_Work to be completed_:
Copy out the entries below word for word, beginning with the line containing "Open presentation mode icon" and continuing through the last line of the entries. Leave out the pictures.

Entries from a pointing dataset:
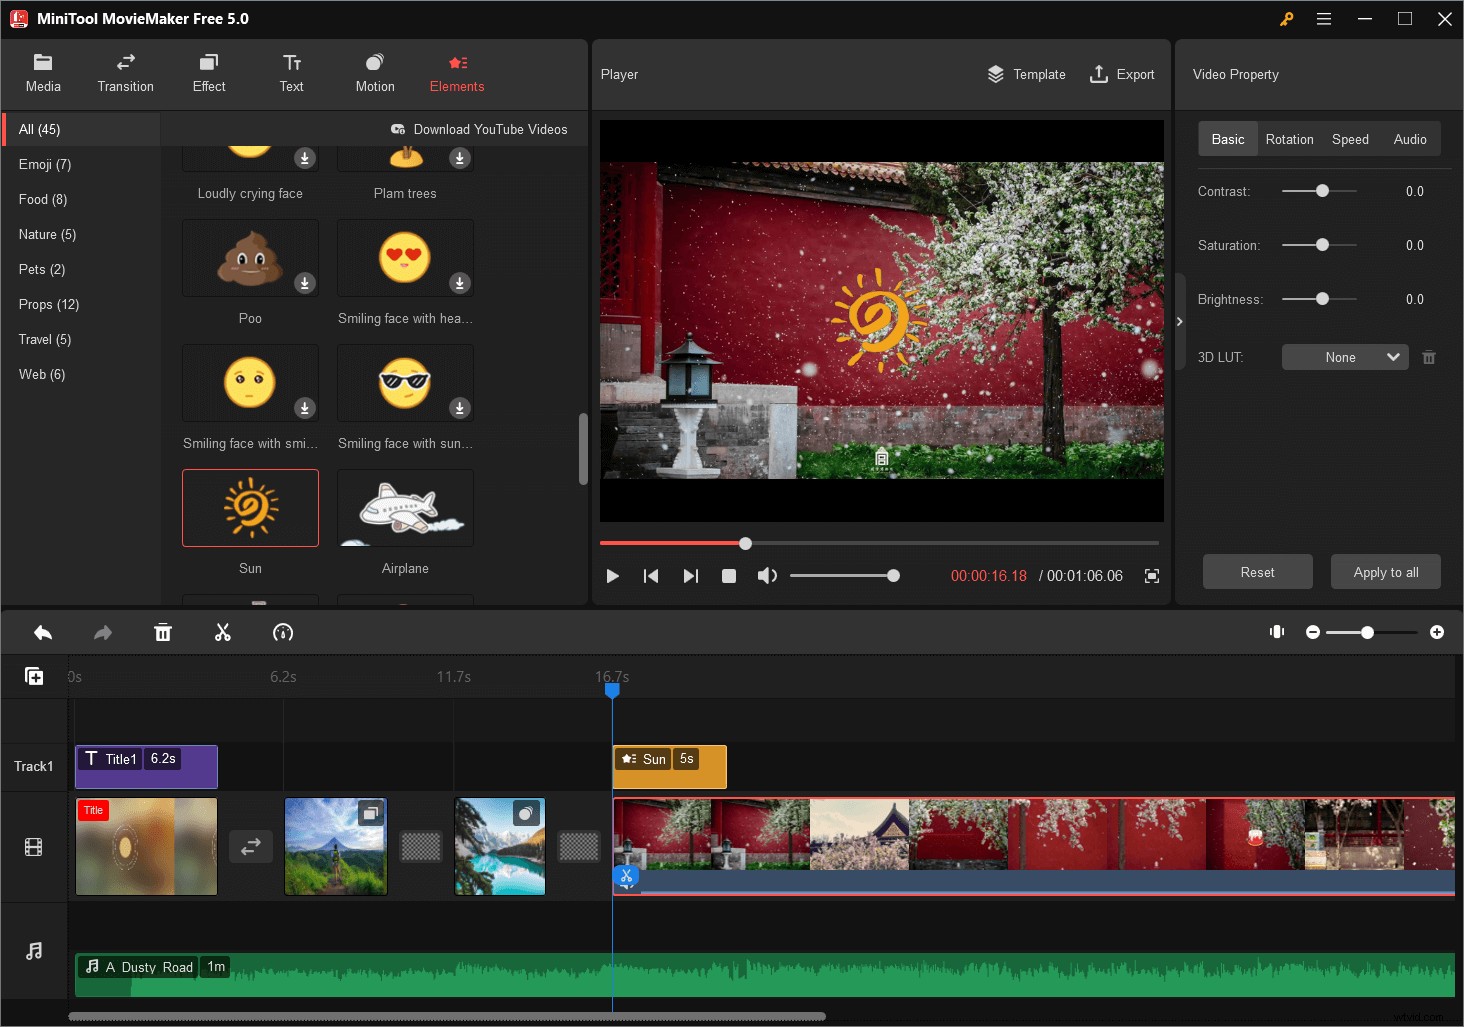Click the transition swap slot after title clip
Viewport: 1464px width, 1027px height.
251,847
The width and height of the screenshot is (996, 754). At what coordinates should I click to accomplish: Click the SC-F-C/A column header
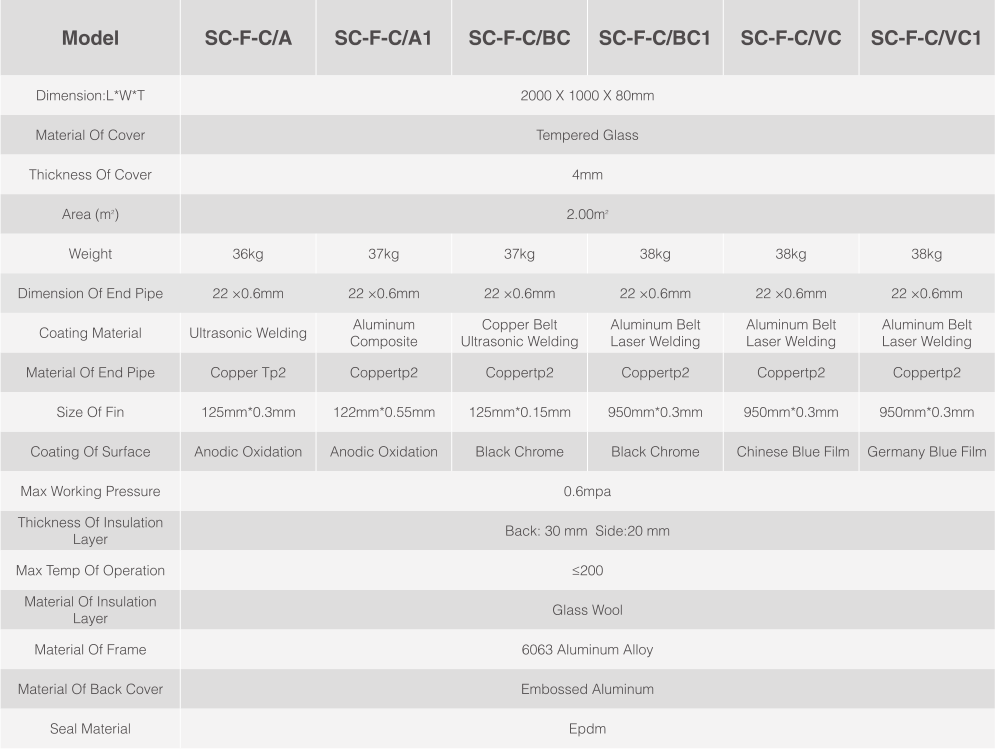(248, 37)
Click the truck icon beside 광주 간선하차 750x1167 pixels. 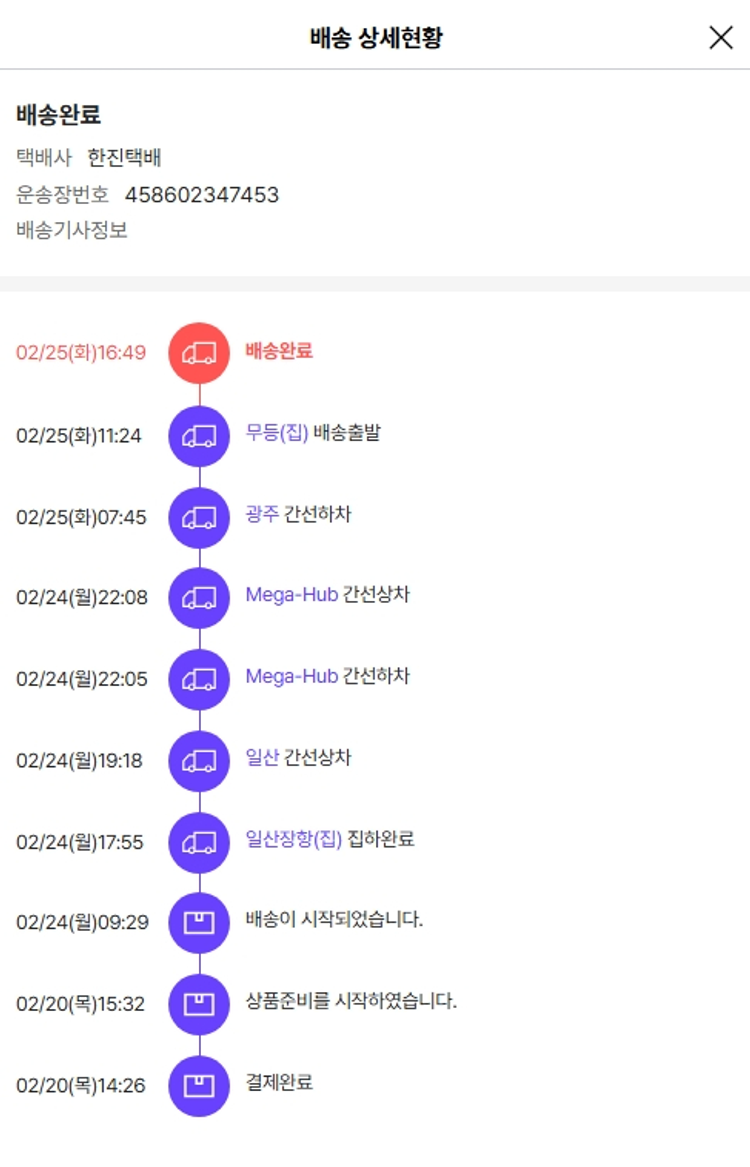tap(199, 517)
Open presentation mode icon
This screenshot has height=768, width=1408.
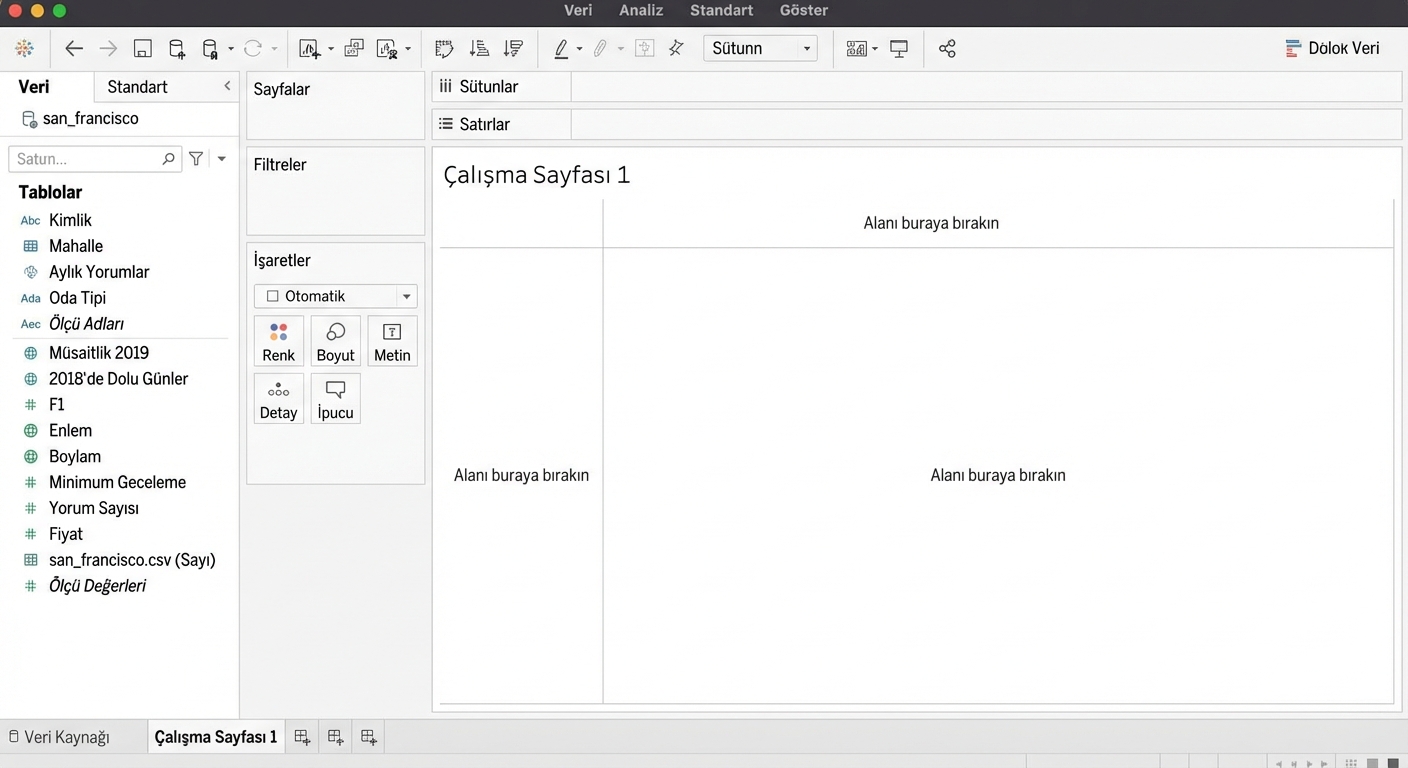[x=899, y=48]
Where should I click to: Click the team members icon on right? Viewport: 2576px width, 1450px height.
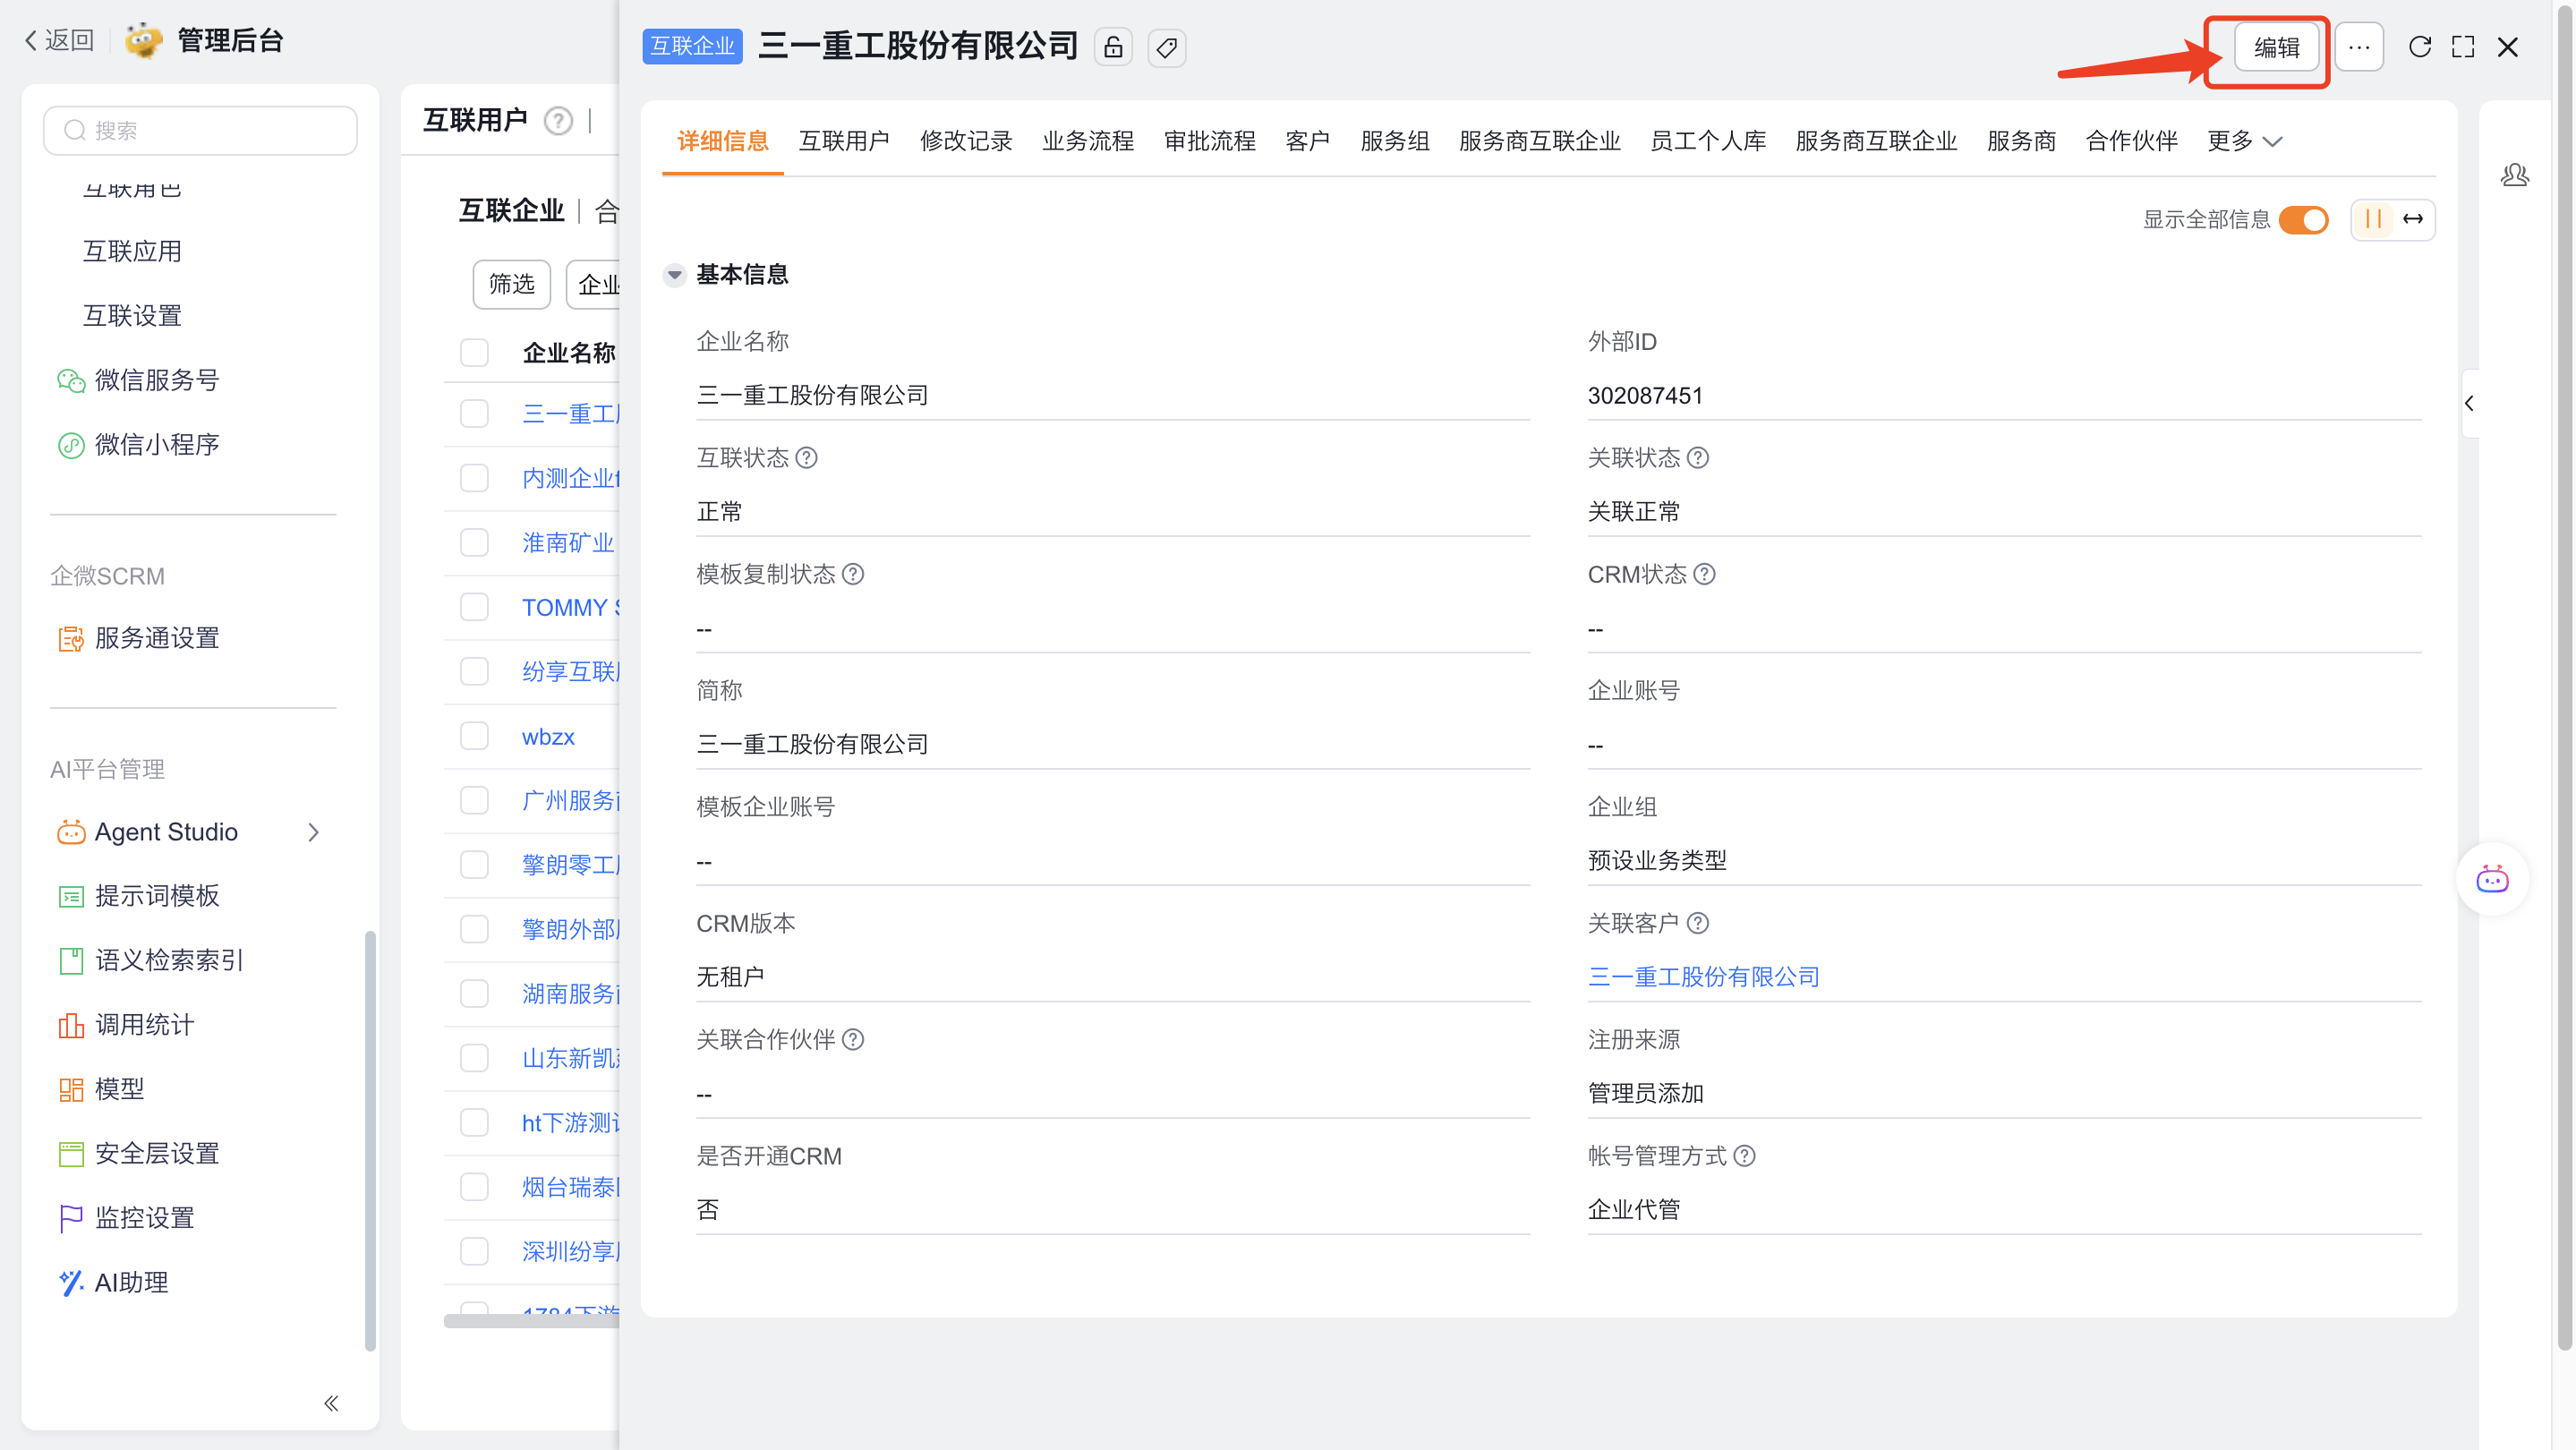pyautogui.click(x=2514, y=176)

_Result of this exercise_:
Open presentation mode icon
This screenshot has height=768, width=1408.
[x=899, y=48]
Where should I click to: Click the team members icon on right? Viewport: 2576px width, 1450px height.
pyautogui.click(x=2514, y=176)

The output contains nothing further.